= The problem =
Transcribe the line containing "Twisp (20, 2281)" and every line after it, exactly, through the end of the records.
The data Start Marker
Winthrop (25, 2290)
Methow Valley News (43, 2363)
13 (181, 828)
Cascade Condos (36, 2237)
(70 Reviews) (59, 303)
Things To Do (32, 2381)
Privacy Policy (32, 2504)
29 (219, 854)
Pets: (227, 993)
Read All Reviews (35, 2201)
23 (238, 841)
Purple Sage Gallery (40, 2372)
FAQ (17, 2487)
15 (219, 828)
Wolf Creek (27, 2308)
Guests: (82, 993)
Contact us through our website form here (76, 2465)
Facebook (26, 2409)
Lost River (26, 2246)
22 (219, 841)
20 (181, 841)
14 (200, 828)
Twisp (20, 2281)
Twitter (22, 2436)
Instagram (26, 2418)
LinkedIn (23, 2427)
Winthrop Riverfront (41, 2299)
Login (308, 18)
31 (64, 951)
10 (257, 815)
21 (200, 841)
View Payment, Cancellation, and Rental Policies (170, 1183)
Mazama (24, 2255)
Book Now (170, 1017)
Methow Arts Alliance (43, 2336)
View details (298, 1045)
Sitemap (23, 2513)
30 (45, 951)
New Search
The data End Marker
= Worked solution =
Twisp (20, 2281)
Twitter (22, 2436)
Instagram (26, 2418)
LinkedIn (23, 2427)
Winthrop Riverfront (41, 2299)
Login (308, 18)
31 (64, 951)
10 (257, 815)
21 (200, 841)
View Payment, Cancellation, and Rental Policies (170, 1183)
Mazama (24, 2255)
Book Now (170, 1017)
Methow Arts Alliance (43, 2336)
View details (298, 1045)
Sitemap (23, 2513)
30 (45, 951)
New Search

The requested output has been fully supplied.